== The data ==

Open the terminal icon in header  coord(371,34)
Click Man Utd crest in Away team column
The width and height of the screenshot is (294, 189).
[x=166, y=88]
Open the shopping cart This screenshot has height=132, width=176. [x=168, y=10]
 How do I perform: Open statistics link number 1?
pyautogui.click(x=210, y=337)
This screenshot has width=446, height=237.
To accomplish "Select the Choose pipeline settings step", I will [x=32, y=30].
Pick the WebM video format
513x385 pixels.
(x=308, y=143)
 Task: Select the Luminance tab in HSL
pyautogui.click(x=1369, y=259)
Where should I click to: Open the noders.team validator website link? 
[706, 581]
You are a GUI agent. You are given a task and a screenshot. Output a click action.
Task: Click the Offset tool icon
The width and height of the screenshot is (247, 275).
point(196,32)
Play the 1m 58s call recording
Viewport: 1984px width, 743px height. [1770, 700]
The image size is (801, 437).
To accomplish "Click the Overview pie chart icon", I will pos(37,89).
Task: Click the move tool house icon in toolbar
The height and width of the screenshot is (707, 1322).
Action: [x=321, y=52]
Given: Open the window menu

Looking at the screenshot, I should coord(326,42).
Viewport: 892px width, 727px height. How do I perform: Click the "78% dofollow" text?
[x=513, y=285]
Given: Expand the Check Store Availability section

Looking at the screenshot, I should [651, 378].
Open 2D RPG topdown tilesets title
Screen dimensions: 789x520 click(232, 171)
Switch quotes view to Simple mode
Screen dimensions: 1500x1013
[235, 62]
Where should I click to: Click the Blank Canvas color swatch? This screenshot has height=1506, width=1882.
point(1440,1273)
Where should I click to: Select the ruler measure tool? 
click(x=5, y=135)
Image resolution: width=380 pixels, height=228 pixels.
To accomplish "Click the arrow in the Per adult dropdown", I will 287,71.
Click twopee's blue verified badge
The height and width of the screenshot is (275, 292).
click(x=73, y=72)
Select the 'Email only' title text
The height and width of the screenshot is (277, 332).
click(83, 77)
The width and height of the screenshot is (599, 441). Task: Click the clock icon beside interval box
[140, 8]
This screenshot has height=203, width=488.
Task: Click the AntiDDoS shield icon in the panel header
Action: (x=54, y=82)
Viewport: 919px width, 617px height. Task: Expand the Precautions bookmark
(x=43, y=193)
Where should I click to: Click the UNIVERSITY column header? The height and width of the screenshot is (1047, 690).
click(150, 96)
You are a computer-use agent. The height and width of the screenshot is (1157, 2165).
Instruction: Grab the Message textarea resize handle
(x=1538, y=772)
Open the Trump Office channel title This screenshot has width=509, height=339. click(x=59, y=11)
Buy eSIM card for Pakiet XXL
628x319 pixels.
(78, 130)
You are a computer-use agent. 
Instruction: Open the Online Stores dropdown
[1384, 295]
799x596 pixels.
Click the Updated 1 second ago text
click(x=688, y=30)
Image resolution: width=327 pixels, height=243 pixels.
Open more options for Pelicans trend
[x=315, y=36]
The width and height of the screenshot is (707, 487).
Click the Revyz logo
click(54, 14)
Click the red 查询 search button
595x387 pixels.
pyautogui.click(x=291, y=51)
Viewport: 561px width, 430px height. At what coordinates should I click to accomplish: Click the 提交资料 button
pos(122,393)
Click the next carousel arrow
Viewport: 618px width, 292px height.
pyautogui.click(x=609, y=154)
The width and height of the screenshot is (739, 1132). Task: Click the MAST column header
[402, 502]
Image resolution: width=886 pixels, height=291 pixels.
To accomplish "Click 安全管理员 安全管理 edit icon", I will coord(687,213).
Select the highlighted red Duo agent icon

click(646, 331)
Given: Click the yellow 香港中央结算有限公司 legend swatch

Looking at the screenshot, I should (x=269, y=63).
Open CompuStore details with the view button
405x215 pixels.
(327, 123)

===

#### [About this task]
After reading the entries above, report the number of lines that include the string "computer". Give no other text.

#### [Answer section]
2